If you source your clients through platforms like Wyzant or Tutors.com, understand that they are purely matchmaking services.

They process the payment and take a cut, but they explicitly state in their terms that you are an independent contractor operating at your own risk. They do not provide premises liability for your home, nor do they provide professional liability if a parent sues you because their kid failed the AP exam despite your tutoring.

How to Actually Protect Yourself (The Fix)

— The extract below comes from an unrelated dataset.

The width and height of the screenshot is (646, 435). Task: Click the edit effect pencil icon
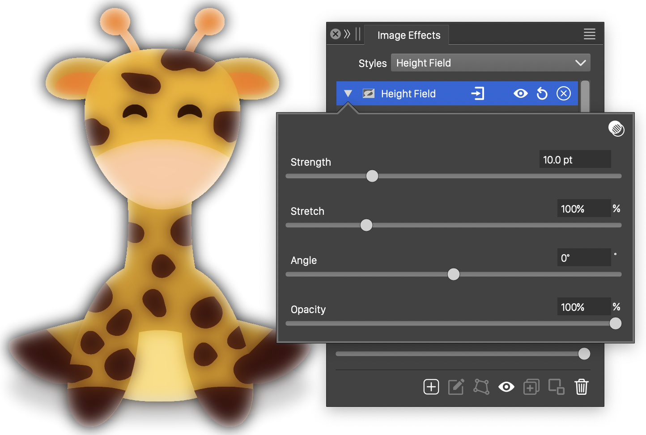[x=456, y=387]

You don’t need a massive commercial policy for a quiet tutoring gig, but you do need to formally close the gap:

  • Add an Incidental Business Endorsement: Call your homeowner’s insurance broker. Because tutoring is low-risk (compared to woodworking or cooking), many carriers will allow you to add a “Permitted Incidental Occupancies” endorsement (often form HO 04 42) for a tiny premium. This specifically overrides the business exclusion for your tutoring clients.
  • Maintain Your Premises: As a business owner, you cannot be negligent. Install grip tape on those wooden stairs, fix the loose handrail, and ensure your walkway is perfectly lit.
  • Consider Professional Liability: If you are charging premium rates for guaranteed test scores, get a basic Educator’s Professional Liability policy to protect against claims of “failure to educate.”

The Claims Adjuster’s Secret

When an adjuster investigates a slip-and-fall at a residence, we look at Google Street View. If we see a sign in your yard or window saying “Math Tutoring Here,” or if we see a waiting area set up on your porch, we immediately flag the file for a commercial exclusion review. If you are running a business, declare it before the accident happens.

The Verdict (TL;DR)

Risk Level: Medium. Slips and falls are common, and the legal duty owed to a paying client is exceptionally high. The Solution: Add a Permitted Incidental Occupancies Endorsement to your existing homeowners or renters policy. Estimated Cost: Usually less than $20/year added to your current homeowners premium.